Antibiótico resolve a infecção de agora.
Mas o que acontece com o terreno depois é uma pergunta diferente — e muitas vezes ignorada.
O problema é encerrar o cuidado assim que a última dose termina.
Além do patógeno-alvo, o antibiótico também pode reduzir espécies comensais protetoras da microbiota. Em algumas pessoas, essa comunidade não retorna exatamente ao mesmo estado de diversidade após o tratamento, mesmo meses depois.
É nesse período de recuperação que pode surgir uma janela de maior vulnerabilidade: menos competição entre microrganismos, menor resistência à colonização e mais espaço para desequilíbrios oportunistas.
Isso não significa que sinusite recorrente, candidíase ou disbiose tenham uma única causa. Significaque, diante de quadros que voltam, precisamos olhar além do agente infeccioso e investigar o terreno.

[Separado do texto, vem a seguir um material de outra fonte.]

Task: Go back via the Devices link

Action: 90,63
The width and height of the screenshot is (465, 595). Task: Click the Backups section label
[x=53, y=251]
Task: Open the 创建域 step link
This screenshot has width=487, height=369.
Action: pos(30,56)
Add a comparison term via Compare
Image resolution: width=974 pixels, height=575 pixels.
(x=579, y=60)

No pós-antibiótico, a reconstrução deve ser individualizada e pode incluir:
Fibra fermentável e diversidade alimentar.
Alimentos fermentados, quando bem tolerados.
Sono de qualidade.
Hidratação adequada.
Controle glicêmico.
Redução do estresse.
Probióticos, escolhendo cepa, dose e duração de forma criteriosa.
Referências
1. Dethlefsen L, Relman DA. Incomplete recovery and individualized responses of the human distal gut microbiota to repeated antibiotic perturbation. PNAS. 2011;108(Suppl 1):4554-4561.
2. Blaser MJ. Antibiotic overuse: stop the killing of beneficial bacteria. Nature. 2011;476:393-394. Comentário de contextualização, não estudo primário.
3. Theriot CM, Young VB. Interactions between the gastrointestinal microbiome and Clostridium difficile. Annu Rev Microbiol. 2015;69:445-461. Referência usada para ilustrar o princípio de perda da resistência à colonização, sem estabelecer equivalência entre C. difficile e os demais quadros citados.